Publications
The 3D printing and modeling of functionally graded Kelvin foams for controlling crushing performance
Mechanical impact protection is an important consideration in many applications, ranging from product transportation to sports. Cellular materials are typically used due to their desirable energy absorption properties and light weight. However, their large deformation and rate dependent responses (especially of polymer foams) are challenging to consider in design. Additionally, the use of foams with uniform properties, such as uniform density and uniform stiffness, often restricts the designed foams to only be suitable for a narrow range of mechanical impact conditions whereas real applications commonly face unpredictable situations. 3D printing offers fabrication flexibility and thus opens the door to create foams with tailored properties.
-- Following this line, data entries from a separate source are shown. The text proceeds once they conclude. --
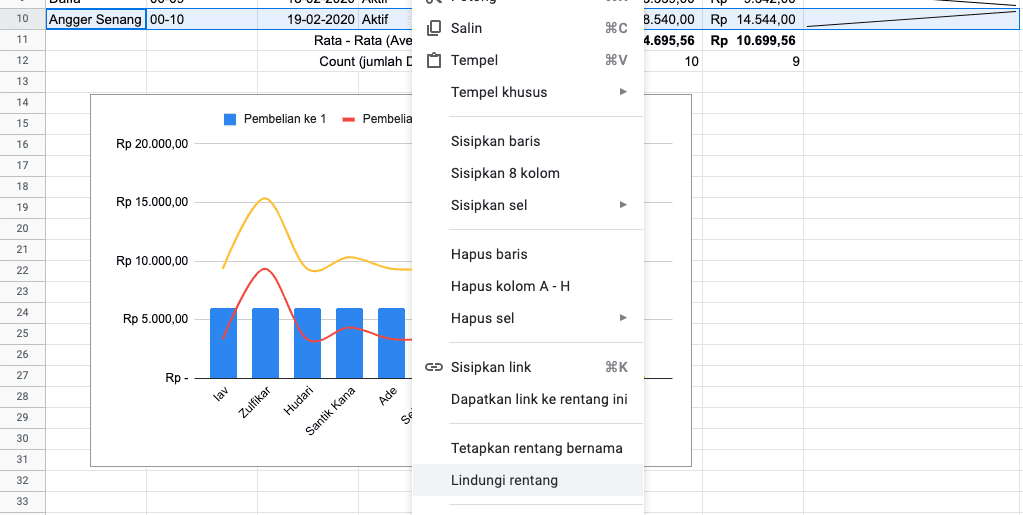This screenshot has width=1023, height=515.
Task: Select row 11 header
Action: [x=22, y=40]
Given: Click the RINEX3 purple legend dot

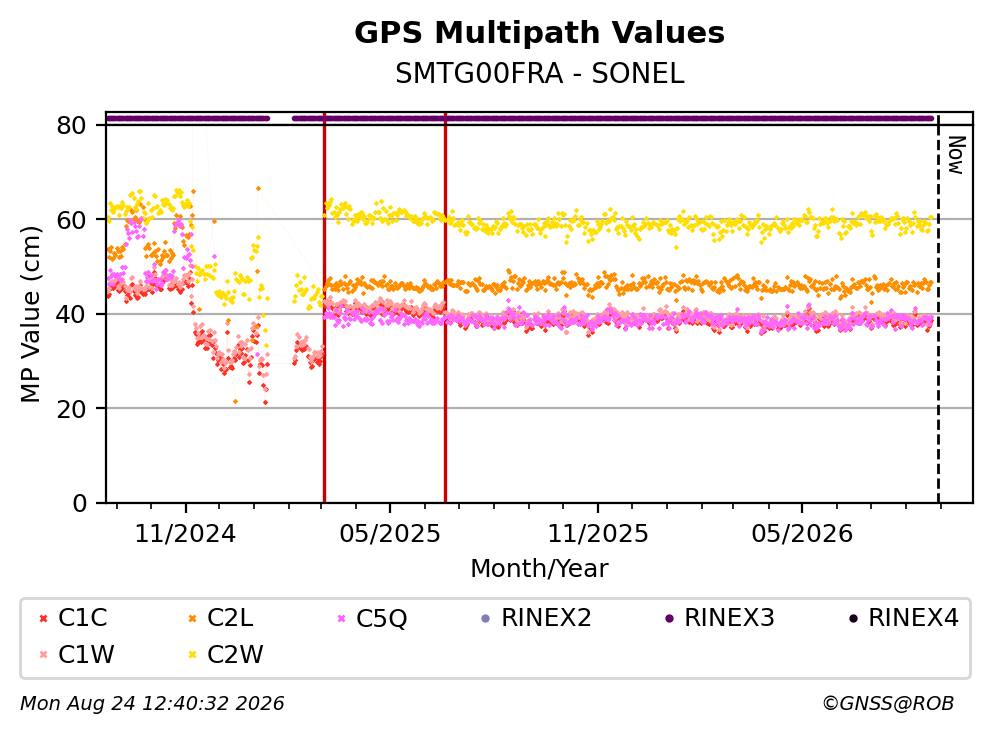Looking at the screenshot, I should pos(669,618).

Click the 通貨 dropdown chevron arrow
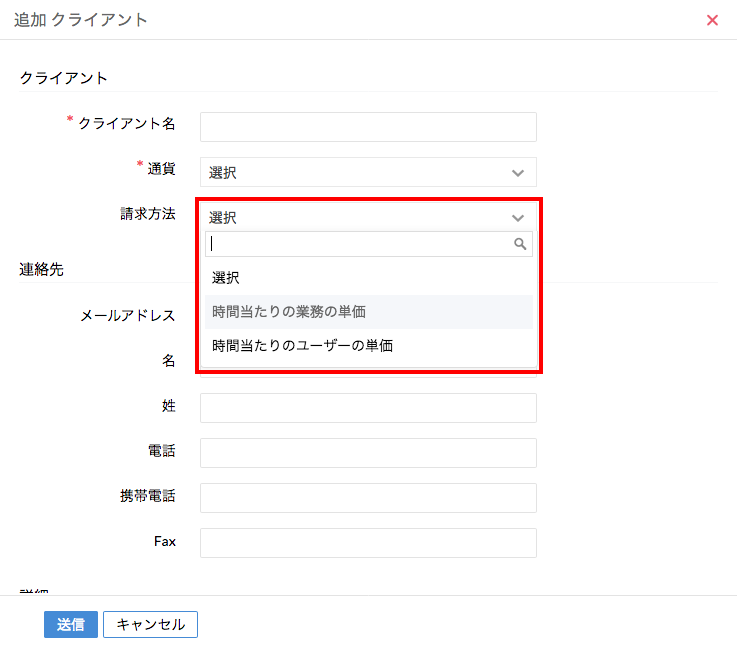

In this work, we investigate the feasibility of using 3D printing for functionally graded foams (FGFs) that are optimal over a broad range of mechanical environments. The foams are fabricated by the recently developed grayscale digital light processing (g-DLP) method which can print parts with locally designed properties. These foams are tested under drop test conditions and with slower displacement control. We also model the large deformation behavior of FGFs using finite element analysis in which we account for the different viscoelastic behaviors of the distinct grayscale regions. We then use the model to examine the impact mitigation capabilities of FGFs in different loading scenarios. Finally, we show how FGFs can be used to satisfy real-world design goals using the case study of a motorcycle helmet. In contrast to prior work, we investigate continuous, functionally graded foams of a single density that differ in their viscoelastic responses. This work provides further insight into the benefits of viscoelastic properties and modulus graded foams and presents a manufacturing approach that can be used to produce the next generation of flexible lattice foams as mechanical absorbers.